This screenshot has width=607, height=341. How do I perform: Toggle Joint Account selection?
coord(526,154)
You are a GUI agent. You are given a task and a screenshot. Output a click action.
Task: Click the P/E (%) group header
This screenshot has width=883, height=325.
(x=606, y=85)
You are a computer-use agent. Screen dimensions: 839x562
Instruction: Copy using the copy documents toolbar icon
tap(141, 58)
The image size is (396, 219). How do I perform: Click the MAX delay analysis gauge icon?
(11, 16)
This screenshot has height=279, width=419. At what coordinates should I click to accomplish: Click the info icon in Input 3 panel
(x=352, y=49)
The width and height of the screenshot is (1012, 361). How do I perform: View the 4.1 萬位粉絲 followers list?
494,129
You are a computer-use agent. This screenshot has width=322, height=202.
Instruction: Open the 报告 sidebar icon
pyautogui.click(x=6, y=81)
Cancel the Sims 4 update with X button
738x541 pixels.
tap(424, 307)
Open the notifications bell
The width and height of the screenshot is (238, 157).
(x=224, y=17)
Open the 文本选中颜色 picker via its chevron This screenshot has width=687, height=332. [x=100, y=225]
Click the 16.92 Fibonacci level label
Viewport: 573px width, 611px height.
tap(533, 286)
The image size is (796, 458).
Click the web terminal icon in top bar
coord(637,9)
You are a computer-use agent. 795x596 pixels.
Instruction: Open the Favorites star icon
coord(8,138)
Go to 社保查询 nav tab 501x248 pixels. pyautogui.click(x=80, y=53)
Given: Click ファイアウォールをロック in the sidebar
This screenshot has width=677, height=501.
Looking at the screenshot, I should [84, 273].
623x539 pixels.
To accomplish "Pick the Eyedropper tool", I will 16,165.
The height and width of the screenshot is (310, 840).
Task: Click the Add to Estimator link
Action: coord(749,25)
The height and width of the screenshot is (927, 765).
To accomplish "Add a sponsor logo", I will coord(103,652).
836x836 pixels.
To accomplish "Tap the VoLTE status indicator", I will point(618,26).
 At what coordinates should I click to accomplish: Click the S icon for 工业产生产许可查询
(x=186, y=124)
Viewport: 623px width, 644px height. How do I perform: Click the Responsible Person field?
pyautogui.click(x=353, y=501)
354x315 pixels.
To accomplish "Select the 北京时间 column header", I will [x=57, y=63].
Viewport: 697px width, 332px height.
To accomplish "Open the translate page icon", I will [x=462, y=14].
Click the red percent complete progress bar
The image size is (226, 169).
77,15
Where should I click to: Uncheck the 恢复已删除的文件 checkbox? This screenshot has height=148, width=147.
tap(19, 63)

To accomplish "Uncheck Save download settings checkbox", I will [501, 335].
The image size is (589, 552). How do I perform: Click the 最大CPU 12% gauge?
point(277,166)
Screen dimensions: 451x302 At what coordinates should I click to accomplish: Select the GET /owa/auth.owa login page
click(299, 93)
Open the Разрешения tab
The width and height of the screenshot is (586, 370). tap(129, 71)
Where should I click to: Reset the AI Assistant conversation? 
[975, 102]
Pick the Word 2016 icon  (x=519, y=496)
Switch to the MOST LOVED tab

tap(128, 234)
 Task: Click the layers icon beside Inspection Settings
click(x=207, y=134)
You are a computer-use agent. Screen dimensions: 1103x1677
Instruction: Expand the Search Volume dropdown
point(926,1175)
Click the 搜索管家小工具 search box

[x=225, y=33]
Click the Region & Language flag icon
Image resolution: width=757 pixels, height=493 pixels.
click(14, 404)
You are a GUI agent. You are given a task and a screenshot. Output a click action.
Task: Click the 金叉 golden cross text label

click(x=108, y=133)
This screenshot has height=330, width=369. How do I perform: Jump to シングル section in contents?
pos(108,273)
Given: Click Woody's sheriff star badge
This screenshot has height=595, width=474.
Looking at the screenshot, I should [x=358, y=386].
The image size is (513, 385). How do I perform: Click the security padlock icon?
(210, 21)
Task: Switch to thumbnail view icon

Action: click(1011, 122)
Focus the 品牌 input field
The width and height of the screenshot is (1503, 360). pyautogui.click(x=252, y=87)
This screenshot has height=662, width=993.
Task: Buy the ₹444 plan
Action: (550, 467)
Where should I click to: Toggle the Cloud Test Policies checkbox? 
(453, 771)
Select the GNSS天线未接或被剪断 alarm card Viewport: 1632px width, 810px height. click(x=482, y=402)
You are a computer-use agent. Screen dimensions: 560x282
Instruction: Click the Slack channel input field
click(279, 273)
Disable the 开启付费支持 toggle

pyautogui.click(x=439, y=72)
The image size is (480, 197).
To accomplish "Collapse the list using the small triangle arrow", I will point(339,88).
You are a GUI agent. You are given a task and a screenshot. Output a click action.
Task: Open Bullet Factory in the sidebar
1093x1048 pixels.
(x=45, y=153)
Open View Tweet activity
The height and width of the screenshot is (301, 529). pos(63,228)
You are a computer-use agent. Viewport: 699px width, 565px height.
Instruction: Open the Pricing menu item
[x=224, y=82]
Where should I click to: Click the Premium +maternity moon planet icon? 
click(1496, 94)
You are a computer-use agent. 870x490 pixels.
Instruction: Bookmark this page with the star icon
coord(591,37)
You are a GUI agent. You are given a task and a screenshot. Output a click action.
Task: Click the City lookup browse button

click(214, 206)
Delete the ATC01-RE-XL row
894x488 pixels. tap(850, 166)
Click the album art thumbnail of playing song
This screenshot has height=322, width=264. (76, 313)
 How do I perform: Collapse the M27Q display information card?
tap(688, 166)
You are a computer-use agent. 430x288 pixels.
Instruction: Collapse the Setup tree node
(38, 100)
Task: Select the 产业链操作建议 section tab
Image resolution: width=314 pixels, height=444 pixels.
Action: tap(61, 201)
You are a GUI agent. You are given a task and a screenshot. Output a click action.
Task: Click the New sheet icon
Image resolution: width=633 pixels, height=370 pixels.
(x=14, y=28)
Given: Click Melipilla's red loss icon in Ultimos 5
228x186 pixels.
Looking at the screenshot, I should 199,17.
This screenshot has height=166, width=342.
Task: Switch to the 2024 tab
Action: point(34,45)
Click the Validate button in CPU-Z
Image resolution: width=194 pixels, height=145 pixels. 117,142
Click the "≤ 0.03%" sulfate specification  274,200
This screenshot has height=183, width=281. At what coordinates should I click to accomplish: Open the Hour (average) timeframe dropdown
■ ■ ■
▶ [Task description] Only lines that hold the string "header" belong in the answer, so copy every one of them from the records.

▶ [Written reply]
Task: Click the P/E (%) group header
To accomplish "Select the 北京时间 column header", I will [x=57, y=63].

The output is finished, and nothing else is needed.